Mit Hilfe einer Sicherheitspartnerschaft zwischen Polizei und Veranstaltern sollte die diesjährige Walpurgisfeier am Prenzlauer Berg nicht zur Straßenschlacht ausarten. Zu guter Letzt krachte es doch  ■ Aus Berlin Uwe Rada

Dicht gedrängt stehen sie beisammen. Anwohnerinnen mit ihren Kindern, Jugendliche mit Kapuzenshirts und Polizisten in Zivil. Vor der Statue der Käthe Kollwitz ist eine kleine Bühne aufgebaut, auf der ab und an ein paar Feuerwerkskörper gezündet werden. Rings um die Feuerstellen huschen einige Hexen mit geschminkten Gesichtern und buntem Federschmuck. Eine von ihnen versucht sich und die anderen mit schrillem Geschrei in Stimmung zu bringen. Doch mehr als ein Lächeln ruft das nicht hervor.

Weit über 10.000 Menschen sind am Vorabend des 1. Mai zur Walpurgisnacht zum Prenzlauer Berg in Berlin gekommen. Doch statt Ausgelassenheit und Hexentanz herrscht am Kollwitzplatz vor allem gespannte Erwartung.
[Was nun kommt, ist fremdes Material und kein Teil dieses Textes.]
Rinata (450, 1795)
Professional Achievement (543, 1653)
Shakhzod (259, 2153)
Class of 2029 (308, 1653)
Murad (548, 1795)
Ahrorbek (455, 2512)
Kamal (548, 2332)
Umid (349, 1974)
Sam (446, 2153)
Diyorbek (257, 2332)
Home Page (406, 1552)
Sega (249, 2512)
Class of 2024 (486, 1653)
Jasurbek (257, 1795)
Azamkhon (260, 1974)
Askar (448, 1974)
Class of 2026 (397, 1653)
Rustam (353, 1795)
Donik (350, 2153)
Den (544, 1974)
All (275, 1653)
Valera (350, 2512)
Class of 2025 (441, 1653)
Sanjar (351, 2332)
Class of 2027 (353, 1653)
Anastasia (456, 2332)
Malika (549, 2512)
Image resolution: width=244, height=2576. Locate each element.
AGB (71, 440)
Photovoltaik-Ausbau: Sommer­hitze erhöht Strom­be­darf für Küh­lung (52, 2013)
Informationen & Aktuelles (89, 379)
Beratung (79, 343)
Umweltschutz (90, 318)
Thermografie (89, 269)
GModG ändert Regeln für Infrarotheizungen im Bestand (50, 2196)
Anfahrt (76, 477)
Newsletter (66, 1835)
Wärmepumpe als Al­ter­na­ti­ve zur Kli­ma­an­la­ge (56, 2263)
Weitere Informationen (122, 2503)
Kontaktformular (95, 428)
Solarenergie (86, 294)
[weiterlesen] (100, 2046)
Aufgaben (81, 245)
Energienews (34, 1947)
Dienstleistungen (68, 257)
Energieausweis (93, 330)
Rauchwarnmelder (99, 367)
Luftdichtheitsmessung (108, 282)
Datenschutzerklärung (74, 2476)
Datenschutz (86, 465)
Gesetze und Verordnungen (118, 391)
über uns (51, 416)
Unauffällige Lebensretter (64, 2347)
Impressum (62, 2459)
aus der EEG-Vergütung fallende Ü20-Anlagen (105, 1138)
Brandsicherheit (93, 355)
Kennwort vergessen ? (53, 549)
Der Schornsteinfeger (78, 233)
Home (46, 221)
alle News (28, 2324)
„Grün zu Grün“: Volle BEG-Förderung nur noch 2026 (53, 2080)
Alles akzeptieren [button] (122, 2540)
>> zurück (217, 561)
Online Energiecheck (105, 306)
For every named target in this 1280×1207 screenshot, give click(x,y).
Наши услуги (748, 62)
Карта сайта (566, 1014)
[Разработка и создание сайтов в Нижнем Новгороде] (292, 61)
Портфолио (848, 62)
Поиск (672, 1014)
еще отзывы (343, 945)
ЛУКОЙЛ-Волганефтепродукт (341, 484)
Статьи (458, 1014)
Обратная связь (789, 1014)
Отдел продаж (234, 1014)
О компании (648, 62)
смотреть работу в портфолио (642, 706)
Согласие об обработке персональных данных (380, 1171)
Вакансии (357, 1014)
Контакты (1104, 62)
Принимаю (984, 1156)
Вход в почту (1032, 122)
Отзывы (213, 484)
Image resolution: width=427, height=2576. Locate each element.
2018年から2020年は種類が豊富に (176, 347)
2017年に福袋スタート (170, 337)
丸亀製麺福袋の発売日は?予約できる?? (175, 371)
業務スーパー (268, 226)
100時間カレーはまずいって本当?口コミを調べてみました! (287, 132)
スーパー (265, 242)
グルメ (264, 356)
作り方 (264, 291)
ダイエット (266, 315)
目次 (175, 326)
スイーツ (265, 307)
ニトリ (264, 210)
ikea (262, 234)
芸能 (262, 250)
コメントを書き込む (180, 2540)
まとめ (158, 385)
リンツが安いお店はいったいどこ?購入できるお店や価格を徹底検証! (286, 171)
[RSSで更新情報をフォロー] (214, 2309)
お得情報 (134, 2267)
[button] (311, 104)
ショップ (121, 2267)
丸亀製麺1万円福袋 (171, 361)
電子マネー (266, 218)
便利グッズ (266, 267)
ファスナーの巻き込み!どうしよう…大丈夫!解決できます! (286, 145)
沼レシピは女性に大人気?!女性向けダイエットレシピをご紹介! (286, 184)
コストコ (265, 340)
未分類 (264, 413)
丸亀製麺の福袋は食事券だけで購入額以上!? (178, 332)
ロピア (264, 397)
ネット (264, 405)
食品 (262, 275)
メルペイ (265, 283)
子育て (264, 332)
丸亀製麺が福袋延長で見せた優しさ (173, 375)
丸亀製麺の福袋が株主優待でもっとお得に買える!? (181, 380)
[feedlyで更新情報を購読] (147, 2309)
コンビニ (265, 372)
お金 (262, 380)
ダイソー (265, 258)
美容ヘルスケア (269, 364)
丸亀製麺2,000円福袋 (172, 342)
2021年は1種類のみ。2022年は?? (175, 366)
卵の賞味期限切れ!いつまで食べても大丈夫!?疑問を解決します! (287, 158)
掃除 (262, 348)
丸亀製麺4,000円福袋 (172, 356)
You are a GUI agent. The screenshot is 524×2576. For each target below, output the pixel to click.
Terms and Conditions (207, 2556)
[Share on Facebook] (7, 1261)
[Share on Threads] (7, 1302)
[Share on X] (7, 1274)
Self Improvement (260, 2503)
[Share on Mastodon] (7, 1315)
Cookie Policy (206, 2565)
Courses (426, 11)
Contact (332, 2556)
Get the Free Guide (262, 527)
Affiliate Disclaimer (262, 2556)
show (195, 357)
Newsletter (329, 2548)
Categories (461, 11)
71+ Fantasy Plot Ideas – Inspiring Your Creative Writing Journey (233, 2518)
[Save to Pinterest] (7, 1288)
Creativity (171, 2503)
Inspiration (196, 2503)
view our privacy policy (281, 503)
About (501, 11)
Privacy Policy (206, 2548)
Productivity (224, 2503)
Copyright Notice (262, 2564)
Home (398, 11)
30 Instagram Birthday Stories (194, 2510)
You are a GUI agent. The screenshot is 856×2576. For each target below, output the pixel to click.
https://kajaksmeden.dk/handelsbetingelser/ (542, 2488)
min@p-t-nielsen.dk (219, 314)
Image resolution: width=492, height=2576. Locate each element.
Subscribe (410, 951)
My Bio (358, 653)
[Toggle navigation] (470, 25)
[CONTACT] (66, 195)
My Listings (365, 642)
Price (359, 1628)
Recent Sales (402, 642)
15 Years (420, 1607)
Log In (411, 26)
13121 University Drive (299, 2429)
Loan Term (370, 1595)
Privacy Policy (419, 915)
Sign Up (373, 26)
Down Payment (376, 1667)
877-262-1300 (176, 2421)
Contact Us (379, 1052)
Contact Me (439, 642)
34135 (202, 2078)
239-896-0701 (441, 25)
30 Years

Ein vielleicht Zwölfjähriger fragt seinen älteren Kumpel: „Gibt es Krawall?“ Der Kumpel zuckt mit den Schultern. „Vielleicht“, meint er lakonisch. Mücke, ein Stadtteilkämpfer vom Prenzlauer Berg, weiß es auch nicht. In einem aber ist er sich sicher: „Mit den Walpurgisfeiern der letzten Jahre hat das hier nichts zu tun.“

Während in Westberlin die Walpurgisnacht vor allem als Frauen- und Lesbenkampftag begangen wurde, hat die Nacht vor dem 1. Mai im Ostbezirk Prenzlauer Berg eine andere Tradition – eine Nachwendetradition: Mit Hexentanz und Walpurgisfeuern sollen hier seit 1990 neben den bösen Geistern auch die kalten Temperaturen des Winters vertrieben werden. Im kleinen Kreis von ein paar Hundert tanzen Hexen neben Hexern, sitzen Hippies und Betrunkene um kleine Lagerfeuer. Daß die Feiernden in den vergangenen Jahren am liebsten unter sich waren, zeigte sich 1995. Damals wollte die Polizei erstmals den Kollwitzplatz räumen und traf auf den erbitterten Widerstand der bislang immer als friedfertig geltenden Prenzelberger. Bis in die Morgenstunden lieferten sich Polizei und an die aufgebrachte 2.000 Menschen immer wieder Straßenschlachten. Zwischendurch wurde getrommelt und getanzt. „Die Kreuzberger Szene ist in den Prenzlauer Berg gezogen“, schrieben damals diejenigen, die es nicht besser wissen wollten.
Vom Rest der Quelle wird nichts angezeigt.